#### Sunulan Metin
TESPİT, DELİL DEĞERLENDİRMESİ VE GEREKÇE
Marka, bir işletmenin mal ve/veya hizmetlerini bir başka işletmenin mal ve/veya hizmetlerinden ayırt etmeyi sağlaması koşuluyla, kişi adları dahil, özellikle sözcükler, şekiller, harfler, sayılar, malların biçimi veya ambalajları gibi çizimle görüntülenebilen veya benzer biçimde ifade edilebilen, baskı yoluyla yayımlanabilen ve çoğaltılabilen her türlü işarettir.
Markanın başkaları tarafından haksız kullanımı ve marka hakkının ihlali durumunda marka sahibi SMK’nın 149. Maddeki talepler ile 150 ve 151. Maddesinde düzenlenen maddi tazminat ve yoksun kalınan karı isteyebilecektir.
Bu kapsamda aşağıda sayılan fiiller marka hakkına tecavüz sayılmaktadır:
a) Marka sahibinin izni olmaksızın, markayı 6769 sayılı kanunun 7. maddesinde belirtilen biçimlerde kullanmak.
b) Marka sahibinin izni olmaksızın, markayı veya ayırt edilmeyecek derecede benzerini
kullanmak suretiyle markayı taklit etmek.
c) Markayı veya ayırt edilemeyecek kadar benzerini kullanmak suretiyle markanın taklit
edildiğini bildiği veya bilmesi gerektiği halde tecavüz yoluyla kullanılan markayı taşıyan ürünleri satmak, dağıtmak, başka bir şekilde ticaret alanına çıkarmak, ithal işlemine tabi tutmak, ihraç etmek, ticari amaçla elde bulundurmak veya bu ürüne dair sözleşme yapmak için öneride bulunmak.
d) Marka sahibi tarafından lisans yoluyla verilmiş hakları izinsiz genişletmek veya bu
hakları üçüncü kişilere devretmek.
Markalar arasında benzerlik değerlendirmesi yapılırken bakılması gereken ilk husus markaların yanı ya da benzer mal veya hizmetler sınıfı için mi kullanılıp kullanılmadığı hususudur. Markaların kullanıldığı mal veya hizmet sınıfları aynı ya da benzer bulunursa bir sonraki aşama olan markaların benzerliğinin değerlendirilmesine geçilmektedir. Söz konusu markaların benzerlik değerlendirilmesi yapılırken yerleşik içtihatlara göre görsel, işitsel ve kavramsal olarak benzerlikleri bakımından incelenmeli daha sonra markaların bir bütün halinde tüketiciler nezdinde karıştırılma ihtimali doğurup doğurmayacağı değerlendirilmelidir.

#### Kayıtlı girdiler
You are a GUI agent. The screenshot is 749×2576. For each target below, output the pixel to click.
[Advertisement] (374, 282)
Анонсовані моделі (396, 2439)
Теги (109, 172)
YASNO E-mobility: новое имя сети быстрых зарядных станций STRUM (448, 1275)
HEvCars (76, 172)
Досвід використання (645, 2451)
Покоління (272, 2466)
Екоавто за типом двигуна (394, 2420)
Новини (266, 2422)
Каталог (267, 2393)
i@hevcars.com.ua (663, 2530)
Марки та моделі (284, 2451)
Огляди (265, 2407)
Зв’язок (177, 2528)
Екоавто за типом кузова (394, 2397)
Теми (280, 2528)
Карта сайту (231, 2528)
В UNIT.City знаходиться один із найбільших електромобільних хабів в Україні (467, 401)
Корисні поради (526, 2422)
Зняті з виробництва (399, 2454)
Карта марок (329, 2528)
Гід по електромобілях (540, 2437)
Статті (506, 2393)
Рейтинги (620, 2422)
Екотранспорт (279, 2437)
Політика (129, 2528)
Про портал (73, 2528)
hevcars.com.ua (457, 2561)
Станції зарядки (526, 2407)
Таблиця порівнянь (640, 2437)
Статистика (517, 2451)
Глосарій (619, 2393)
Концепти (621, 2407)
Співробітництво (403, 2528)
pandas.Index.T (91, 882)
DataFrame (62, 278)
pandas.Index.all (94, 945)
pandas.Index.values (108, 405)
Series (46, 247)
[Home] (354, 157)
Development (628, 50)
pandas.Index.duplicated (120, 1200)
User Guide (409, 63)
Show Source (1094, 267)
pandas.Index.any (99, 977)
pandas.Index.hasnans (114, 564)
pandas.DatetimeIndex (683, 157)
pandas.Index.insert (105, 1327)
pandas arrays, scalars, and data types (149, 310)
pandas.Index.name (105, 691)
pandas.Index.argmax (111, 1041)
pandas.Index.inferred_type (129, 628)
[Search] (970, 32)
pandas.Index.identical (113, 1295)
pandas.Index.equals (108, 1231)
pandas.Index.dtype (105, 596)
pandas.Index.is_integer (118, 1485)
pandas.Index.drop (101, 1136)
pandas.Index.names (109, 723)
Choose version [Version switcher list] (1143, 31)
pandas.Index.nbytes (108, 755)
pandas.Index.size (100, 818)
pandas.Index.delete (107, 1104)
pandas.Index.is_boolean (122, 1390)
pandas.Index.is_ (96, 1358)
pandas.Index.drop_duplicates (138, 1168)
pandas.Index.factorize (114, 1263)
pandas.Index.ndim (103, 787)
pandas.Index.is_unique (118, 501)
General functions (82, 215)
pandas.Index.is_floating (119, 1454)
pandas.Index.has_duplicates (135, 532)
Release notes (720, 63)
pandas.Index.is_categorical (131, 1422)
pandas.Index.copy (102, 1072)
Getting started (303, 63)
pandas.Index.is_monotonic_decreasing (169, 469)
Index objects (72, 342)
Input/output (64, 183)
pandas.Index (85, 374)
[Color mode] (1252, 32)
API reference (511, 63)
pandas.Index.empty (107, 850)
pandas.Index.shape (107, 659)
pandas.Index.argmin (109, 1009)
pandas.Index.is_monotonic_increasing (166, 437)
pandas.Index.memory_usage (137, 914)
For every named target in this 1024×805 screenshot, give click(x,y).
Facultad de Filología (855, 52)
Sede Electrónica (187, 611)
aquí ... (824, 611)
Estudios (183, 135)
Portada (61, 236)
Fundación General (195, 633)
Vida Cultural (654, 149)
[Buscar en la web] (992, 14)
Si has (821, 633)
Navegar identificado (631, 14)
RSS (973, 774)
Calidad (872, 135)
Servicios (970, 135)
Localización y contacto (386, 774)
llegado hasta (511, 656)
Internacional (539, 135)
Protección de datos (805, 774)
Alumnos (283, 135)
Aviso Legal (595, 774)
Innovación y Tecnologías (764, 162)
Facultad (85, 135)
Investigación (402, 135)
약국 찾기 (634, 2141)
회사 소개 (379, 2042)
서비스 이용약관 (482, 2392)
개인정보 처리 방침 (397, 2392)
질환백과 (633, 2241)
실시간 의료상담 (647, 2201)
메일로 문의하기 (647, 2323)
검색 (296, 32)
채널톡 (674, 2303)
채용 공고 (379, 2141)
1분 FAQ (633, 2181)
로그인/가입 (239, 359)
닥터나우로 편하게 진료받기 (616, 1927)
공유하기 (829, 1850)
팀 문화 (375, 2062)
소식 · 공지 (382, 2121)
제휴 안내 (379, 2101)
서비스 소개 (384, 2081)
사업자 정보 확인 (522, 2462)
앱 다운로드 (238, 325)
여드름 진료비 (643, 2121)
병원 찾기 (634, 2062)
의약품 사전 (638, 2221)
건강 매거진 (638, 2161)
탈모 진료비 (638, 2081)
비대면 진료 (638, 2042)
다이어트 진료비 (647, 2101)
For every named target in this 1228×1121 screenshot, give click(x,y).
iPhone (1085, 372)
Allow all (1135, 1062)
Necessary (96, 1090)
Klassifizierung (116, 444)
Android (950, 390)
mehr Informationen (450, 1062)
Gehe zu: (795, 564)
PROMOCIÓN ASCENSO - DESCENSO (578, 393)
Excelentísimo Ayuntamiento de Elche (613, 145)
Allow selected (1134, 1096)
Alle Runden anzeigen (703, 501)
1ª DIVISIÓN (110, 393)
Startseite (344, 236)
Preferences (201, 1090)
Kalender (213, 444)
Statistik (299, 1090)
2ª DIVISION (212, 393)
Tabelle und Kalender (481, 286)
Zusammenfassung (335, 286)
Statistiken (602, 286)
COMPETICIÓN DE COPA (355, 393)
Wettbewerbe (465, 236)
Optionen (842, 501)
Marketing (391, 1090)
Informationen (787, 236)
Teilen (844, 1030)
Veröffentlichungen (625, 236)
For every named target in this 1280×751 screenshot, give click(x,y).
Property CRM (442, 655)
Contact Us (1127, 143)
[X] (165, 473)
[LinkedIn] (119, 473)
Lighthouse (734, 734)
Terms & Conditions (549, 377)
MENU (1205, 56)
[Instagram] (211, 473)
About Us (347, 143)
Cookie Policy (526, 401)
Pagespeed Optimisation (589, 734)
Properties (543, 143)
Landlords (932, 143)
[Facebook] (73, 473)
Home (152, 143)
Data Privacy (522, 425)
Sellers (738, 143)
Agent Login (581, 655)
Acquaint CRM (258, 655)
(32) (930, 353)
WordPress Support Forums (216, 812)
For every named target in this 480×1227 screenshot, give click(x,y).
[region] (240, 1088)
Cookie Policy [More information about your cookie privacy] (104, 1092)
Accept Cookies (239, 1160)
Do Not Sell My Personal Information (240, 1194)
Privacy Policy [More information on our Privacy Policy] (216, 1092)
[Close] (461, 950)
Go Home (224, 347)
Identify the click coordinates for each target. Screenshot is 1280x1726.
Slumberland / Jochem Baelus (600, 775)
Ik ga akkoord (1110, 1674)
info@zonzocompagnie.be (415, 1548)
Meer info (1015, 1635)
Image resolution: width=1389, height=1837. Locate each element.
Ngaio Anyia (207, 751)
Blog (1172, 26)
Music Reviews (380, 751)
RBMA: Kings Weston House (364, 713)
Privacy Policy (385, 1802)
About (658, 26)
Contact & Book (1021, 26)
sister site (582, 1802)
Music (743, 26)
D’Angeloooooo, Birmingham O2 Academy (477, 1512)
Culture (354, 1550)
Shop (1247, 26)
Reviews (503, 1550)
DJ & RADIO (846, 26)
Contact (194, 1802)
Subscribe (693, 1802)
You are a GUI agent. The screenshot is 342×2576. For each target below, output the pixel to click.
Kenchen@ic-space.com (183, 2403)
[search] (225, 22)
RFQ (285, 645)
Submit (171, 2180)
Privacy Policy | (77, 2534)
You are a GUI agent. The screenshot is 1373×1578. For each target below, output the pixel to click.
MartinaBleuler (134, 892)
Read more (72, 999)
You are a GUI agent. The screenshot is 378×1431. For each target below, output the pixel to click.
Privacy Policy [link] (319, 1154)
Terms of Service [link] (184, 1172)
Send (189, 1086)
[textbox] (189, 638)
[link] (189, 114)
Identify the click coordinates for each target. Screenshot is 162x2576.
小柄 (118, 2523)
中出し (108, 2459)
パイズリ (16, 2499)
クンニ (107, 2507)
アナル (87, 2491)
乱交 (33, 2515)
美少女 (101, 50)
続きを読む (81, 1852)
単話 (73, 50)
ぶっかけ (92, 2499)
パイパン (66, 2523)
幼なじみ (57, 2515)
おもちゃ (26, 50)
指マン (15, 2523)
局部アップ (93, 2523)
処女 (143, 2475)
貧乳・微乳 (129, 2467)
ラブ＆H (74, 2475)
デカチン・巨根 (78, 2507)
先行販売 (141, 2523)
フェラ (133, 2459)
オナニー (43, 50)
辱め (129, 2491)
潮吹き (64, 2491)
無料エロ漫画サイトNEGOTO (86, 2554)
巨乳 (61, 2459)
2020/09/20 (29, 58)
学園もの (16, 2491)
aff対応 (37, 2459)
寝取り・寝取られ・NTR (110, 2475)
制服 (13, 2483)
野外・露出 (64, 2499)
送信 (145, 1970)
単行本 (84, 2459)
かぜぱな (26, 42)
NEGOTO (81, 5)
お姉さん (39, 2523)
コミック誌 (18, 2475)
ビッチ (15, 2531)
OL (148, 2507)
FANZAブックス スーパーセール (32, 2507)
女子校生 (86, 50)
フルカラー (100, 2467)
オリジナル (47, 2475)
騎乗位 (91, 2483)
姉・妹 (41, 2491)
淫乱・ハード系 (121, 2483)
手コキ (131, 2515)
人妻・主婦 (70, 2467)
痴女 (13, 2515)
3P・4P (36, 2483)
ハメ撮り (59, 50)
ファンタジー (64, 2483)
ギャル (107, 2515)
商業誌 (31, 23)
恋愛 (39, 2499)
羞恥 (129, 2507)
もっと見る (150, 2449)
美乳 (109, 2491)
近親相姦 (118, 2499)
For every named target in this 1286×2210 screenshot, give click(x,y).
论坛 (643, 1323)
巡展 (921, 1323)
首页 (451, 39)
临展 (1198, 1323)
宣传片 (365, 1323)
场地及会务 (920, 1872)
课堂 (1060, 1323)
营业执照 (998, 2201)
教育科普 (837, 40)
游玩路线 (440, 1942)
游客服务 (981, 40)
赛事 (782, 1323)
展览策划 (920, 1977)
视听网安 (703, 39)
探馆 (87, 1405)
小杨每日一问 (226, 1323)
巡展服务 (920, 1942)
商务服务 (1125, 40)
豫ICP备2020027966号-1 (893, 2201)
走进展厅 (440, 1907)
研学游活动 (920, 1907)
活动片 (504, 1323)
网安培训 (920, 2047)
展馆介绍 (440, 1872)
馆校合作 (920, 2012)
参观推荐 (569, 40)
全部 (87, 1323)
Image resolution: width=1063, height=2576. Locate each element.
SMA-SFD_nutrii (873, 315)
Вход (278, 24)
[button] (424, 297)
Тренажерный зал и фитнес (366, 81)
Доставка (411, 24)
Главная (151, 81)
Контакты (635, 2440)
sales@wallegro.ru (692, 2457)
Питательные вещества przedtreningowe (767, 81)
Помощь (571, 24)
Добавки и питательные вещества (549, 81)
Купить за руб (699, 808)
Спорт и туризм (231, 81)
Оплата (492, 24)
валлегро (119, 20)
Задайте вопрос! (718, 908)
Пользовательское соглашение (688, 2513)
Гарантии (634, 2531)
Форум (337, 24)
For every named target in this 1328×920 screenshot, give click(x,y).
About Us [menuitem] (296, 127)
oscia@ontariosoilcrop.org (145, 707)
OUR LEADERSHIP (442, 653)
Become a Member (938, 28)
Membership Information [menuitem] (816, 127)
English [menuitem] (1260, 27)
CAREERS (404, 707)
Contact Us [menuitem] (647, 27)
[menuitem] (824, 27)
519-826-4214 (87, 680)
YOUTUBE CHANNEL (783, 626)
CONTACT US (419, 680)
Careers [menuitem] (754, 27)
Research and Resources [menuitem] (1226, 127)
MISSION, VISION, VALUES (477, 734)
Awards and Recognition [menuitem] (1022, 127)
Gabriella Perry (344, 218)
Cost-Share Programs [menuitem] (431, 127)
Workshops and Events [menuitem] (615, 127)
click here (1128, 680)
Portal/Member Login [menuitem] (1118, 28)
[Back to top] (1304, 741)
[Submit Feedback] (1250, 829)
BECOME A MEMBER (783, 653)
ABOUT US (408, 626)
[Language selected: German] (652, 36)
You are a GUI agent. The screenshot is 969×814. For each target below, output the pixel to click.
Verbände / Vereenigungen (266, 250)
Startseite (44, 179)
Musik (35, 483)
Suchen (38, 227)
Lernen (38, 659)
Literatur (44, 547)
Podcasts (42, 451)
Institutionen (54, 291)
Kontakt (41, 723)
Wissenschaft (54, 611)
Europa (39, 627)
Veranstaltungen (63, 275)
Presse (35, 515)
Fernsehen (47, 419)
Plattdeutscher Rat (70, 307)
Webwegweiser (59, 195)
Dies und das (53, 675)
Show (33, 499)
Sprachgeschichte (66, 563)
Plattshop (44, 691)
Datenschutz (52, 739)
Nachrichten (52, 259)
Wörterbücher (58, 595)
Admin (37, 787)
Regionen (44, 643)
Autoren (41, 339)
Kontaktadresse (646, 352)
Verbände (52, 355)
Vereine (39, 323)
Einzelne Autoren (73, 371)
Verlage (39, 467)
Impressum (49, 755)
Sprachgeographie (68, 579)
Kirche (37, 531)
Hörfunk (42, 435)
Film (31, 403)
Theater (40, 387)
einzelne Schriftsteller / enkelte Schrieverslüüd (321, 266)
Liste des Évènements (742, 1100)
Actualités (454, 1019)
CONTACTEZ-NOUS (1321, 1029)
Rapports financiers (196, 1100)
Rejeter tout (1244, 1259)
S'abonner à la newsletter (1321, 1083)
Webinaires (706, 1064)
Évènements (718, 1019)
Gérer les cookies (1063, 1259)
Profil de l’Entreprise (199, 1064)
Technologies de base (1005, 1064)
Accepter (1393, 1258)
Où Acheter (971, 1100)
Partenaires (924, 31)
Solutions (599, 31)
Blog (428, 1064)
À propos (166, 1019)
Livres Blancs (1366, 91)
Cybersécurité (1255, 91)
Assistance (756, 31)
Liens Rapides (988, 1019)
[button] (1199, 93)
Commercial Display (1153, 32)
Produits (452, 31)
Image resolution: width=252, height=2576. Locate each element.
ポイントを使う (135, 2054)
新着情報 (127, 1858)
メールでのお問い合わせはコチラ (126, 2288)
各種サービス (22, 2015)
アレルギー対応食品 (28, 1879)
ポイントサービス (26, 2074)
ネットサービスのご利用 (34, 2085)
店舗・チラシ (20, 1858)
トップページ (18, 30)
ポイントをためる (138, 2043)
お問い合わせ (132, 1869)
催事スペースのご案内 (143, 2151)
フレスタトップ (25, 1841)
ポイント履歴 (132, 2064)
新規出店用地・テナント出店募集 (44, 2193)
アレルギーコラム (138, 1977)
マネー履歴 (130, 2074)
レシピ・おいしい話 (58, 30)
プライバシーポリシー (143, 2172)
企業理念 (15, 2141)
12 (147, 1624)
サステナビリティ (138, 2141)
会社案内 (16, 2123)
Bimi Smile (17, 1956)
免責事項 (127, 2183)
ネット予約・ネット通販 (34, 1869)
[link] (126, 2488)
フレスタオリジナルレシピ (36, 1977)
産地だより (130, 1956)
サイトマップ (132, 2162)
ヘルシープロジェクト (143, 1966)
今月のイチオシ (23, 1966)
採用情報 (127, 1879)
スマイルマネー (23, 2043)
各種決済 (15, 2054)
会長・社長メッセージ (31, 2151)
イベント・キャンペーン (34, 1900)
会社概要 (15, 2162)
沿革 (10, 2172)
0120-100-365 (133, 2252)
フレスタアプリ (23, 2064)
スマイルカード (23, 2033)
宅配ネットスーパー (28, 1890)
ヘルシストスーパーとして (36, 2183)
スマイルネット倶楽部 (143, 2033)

#### Görev Listesi
1. Marka hakkı metnine göre aşağıdaki ifadelerin her biri için evet ya da hayır deyin ve kararı belirleyen sözcükleri metinden aynen alıntılayın.
(a) Marka tanımında kişi adları da işaret olarak kabul edilir.
(b) Benzerlik değerlendirmesinde, mal veya hizmet sınıflarına bakılmadan önce markaların benzerliği incelenir.
(c) Lisans yoluyla verilmiş hakları izinsiz genişletmek marka hakkına tecavüz sayılır.
2. Lütfen marka hakkı metnindeki şu cümleyi İngilizceye çevirin: "Marka, bir işletmenin mal ve/veya hizmetlerini bir başka işletmenin mal ve/veya hizmetlerinden ayırt etmeyi sağlaması koşuluyla, kişi adları dahil, özellikle sözcükler, şekiller, harfler, sayılar, malların biçimi veya ambalajları gibi çizimle görüntülenebilen veya benzer biçimde ifade edilebilen, baskı yoluyla yayımlanabilen ve çoğaltılabilen her türlü işarettir."
Yalnızca metinden yararlanın.

#### Yanıt Listesi
1.
(a) Evet: "kişi adları dahil"
(b) Hayır: "Markaların kullanıldığı mal veya hizmet sınıfları aynı ya da benzer bulunursa bir sonraki aşama olan markaların benzerliğinin değerlendirilmesine geçilmektedir."
(c) Evet: "Marka sahibi tarafından lisans yoluyla verilmiş hakları izinsiz genişletmek"

2. A trademark is any sign, including personal names, in particular words, figures, letters, numbers, and the shape of goods or their packaging, that can be represented graphically or expressed in a similar way and can be published and reproduced by printing, provided that it enables the goods and/or services of one business to be distinguished from the goods and/or services of another business.